MOTEL VOID:Your music is influenced by 90s rock. Which artists have had the biggest impact on your sound?

CELESTE MADDEN: Oh man, let me get the list out. Pavement! Le Tigre! Elliott Smith! Hole! Liz Phair! Helium! The Smashing Pumpkins! Slowdive! Can I say Bjork even though she’s not really a rock artist? Well, not since The Sugarcubes, but she’s got a punk rock soul. The first thing that comes to mind when I think of 90s rock – or just 90s music – is texture. A lot of these artists are incredible lyricists, obviously, but I hugely admire their focus on creating a really broad scope of textures and atmospheres across their work, or even across a single song. It’s not as if we’ve lost that, but I think they really got it down to a fine art in the 90s, and I wasn’t even around to experience it.

As for the present day, I am obsessed with Snail Mail (who was taught guitar by Mary Timony of Helium), Phoebe Bridgers, Fontaines DC, Aurora, Lava La Rue… I have to stop because I’ll start rattling off my last.fm. I also really love Aretha Franklin, though I know I’m getting well past the 90s.

MOTEL VOID: Switching from film to music and sound design during the pandemic marked a big change for you. Did you formally study film, and have you stepped away from the film industry entirely?

CELESTE MADDEN: I spent a lot of years preparing myself for a career in film. I took Drama at GCSE (our school didn’t offer Media), then Film and Media at A Level, then finally went to university to study Digital Film Production. It was hell, and that hit me hard in a lot of ways. Lockdown obviously affected every inch of what was meant to be a practical course, and after three months of pixelated YouTube videos shared through Zoom, I realised I had to get out. I was bullied by one of my peers, and was determined to come out on top, but the course was rife with misogyny and homophobia, amongst other things. I became very unwell mentally, in part because the reality hit that I was not going to make it in an industry I had spent a significant portion of my life working to be successful in.

It’s taken a while, but I’m making a gradual return to film, although being able to change courses when I did has helped me realise it was never my true love. My friends Jenny Simpson and Ben Sitton, who have made the Joan of Arc and Fever Dream music videos with me, have both been kind enough to have me on as a composer for their respective short films, The Love Tea and Frogspawn. Composing is a complete change in process from how I usually write, but it’s been a welcome challenge.

MOTEL VOID: Your debut single Ghost from 2019 was a breakout success, amassing nearly 1.5 million streams on Spotify. How did that momentum come about, and how has it shaped your career since?

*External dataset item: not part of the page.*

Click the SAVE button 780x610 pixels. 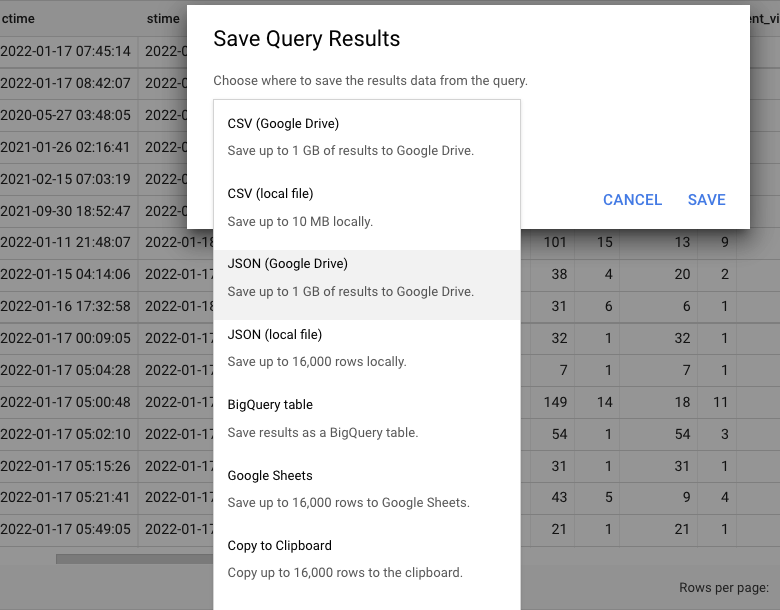tap(706, 200)
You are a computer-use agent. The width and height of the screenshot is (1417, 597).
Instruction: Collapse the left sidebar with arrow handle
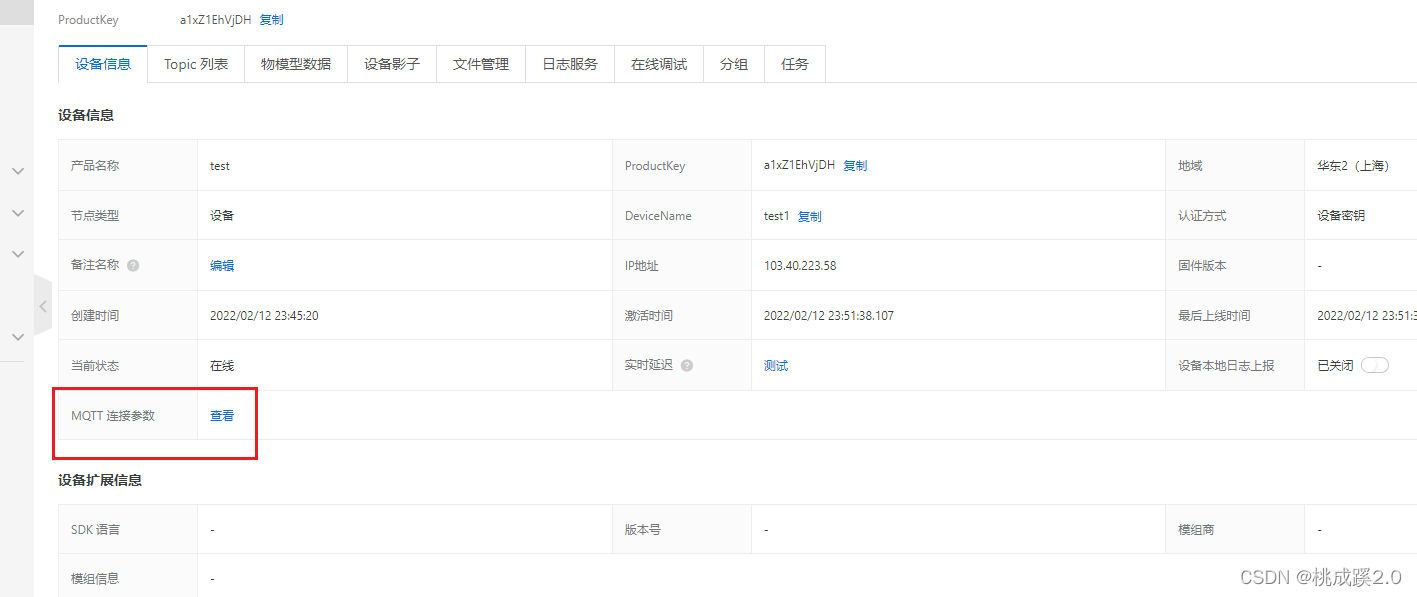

CELESTE MADDEN: I get asked a lot how Ghost gained that traction, and to this day I have no idea what sparked it. I remember opening Spotify for Artists at my sixth form one morning, and seeing it had jumped to about 10,000 streams overnight, with most of the streams coming from Jakarta, Indonesia. There were no playlists, radio listings, recommendations I could find online that explained it. It just snowballed from there, which I am immensely grateful for. I owe pretty much everything I have now to that song, even though I don’t like it and refuse to play it live. I wrote and recorded it when I was 16, and I think… a lot of the production reflects that. But regardless of how differently I feel about it, I am proud of how far it’s come and the doors it has opened for me.

MOTEL VOID: With your new music on the horizon, do you have plans for a tour?

CELESTE MADDEN: A tour would be amazing! I almost, almost had a support slot earlier this year, but it fell through. There were some amazing venues, as well. I’ve been thinking a lot as to whether or not a tour would be viable at this stage, and while I don’t think there would be much interest in a UK-wide tour, I might try and do a sort of South-of-England-ish tour. Mainly in all the university towns my friends live in. Tell a friend to tell a friend to tell a friend kind of thing.